Don't fight reality. If you have young children and pets, your life will be easier if you accommodate their active requirements in your garden plan. This will probably mandate a larger turf area than you might otherwise choose, as well as the requisite swing set; but it doesn't have to end there. Kids like to grow things they can eat, so incorporate a small patch of tomatoes, beans or other easy-to-grow veggies they like. Trees for climbing and swinging will expend energy, and a water garden with fish (though a sandbox might be a safer alternative for very young children) can provide momentary distractions. Don't abandon your ornamental garden altogether. When choosing varieties, though, be sure to ask if the plants are poisonous, and stay away from thorny plants and shrubs.
If you are lucky enough to live among full, mature trees with spreading canopies dappling the ground with cool shade, use it to your advantage. Woodland gardens can be just as delightful as their sun-soaking counterparts, and frequently require much less care. For the most part, you'll trade showy blossom colors for more subtle differences of texture, foliage color and height. But there are plenty of shade blooming annuals and perennials, too, that will add splashes of surprising color to all seasons of your shade garden. To bridge the vertical gap from ground to treetop, try planting smaller ornamental woodland trees and shrubs.

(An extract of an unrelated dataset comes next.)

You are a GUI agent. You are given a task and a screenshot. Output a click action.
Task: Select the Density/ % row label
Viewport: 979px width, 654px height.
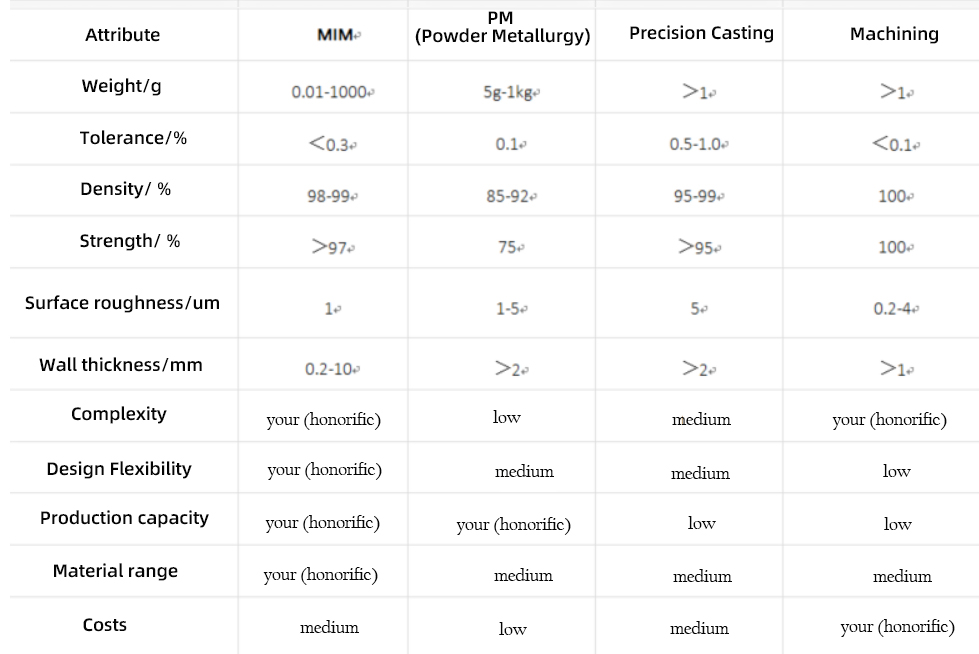(125, 189)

By far the most versatile and easiest to care for garden is the container garden. Containers come in all shapes and sizes. They can sit on the porch, hang from a branch or fence, accent a window, even fill in gaps in your perennial garden. They can break up boring linear walls and fences, cover up cracked concrete, brighten shaded corners and make just about any space look better. You can grow containers indoors or out, all year long, and once planted with a quality potting mix like Schultz Potting Soil Plus, they require virtually no weeding or regular maintenance. In addition to traditional blossoming annuals, try planting containers with ornamental grasses, small evergreen shrubs, herbs, even vegetables. Virtually anything grown in the ground can be grown successfully in containers.
These are just a few of the most common garden styles. There are endless variations and alternate garden designs: Oriental gardens, native wildflower gardens, rock gardens, bulb gardens, poolside gardens, fragrant gardens-even model railroad gardens, with large scale model trains running through appropriately scales landscaping. Choose one, or mix and match, creating a unique garden design that is just right for you and your family.